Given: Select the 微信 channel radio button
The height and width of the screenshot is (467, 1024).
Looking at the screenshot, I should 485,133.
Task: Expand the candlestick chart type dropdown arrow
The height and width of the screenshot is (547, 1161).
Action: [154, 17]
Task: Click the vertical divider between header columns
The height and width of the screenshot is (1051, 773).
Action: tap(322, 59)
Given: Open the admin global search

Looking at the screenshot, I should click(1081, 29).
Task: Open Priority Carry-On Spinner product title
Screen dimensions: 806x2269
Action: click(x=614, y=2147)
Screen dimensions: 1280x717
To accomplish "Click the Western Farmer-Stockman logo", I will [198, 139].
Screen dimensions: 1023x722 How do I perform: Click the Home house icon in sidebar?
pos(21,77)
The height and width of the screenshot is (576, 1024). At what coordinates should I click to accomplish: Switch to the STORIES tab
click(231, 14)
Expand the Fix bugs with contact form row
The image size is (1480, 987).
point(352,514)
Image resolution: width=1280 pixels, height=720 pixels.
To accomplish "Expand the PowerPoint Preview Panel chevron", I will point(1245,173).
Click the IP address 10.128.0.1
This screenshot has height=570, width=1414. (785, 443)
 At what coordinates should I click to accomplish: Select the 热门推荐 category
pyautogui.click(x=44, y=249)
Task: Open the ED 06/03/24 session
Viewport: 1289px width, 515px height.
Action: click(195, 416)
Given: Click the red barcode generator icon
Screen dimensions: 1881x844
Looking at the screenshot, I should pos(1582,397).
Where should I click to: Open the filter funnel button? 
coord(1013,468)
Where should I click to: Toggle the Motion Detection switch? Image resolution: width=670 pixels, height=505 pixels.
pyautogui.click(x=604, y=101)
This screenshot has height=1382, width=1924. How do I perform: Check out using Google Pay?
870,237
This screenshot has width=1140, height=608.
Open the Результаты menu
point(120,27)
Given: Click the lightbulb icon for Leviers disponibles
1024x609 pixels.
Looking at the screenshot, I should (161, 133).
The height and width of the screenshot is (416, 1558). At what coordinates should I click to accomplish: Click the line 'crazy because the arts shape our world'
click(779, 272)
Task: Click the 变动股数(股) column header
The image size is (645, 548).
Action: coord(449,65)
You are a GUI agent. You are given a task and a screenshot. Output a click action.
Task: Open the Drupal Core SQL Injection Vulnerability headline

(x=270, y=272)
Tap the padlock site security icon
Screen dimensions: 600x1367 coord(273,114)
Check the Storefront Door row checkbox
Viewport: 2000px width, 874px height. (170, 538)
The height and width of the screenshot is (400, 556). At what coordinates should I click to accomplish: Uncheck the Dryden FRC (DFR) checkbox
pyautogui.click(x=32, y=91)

◆ Goal of the exercise
Starting at the line that contains "This screenshot has width=1140, height=608.", retype every line through the end of the records exactly, and nothing else.

◆ Solution to this task
This screenshot has width=1140, height=608.
Open the Результаты menu
point(120,27)
Given: Click the lightbulb icon for Leviers disponibles
1024x609 pixels.
Looking at the screenshot, I should (161, 133).
The height and width of the screenshot is (416, 1558). At what coordinates should I click to accomplish: Click the line 'crazy because the arts shape our world'
click(779, 272)
Task: Click the 变动股数(股) column header
The image size is (645, 548).
Action: coord(449,65)
You are a GUI agent. You are given a task and a screenshot. Output a click action.
Task: Open the Drupal Core SQL Injection Vulnerability headline

(x=270, y=272)
Tap the padlock site security icon
Screen dimensions: 600x1367 coord(273,114)
Check the Storefront Door row checkbox
Viewport: 2000px width, 874px height. (170, 538)
The height and width of the screenshot is (400, 556). At what coordinates should I click to accomplish: Uncheck the Dryden FRC (DFR) checkbox
pyautogui.click(x=32, y=91)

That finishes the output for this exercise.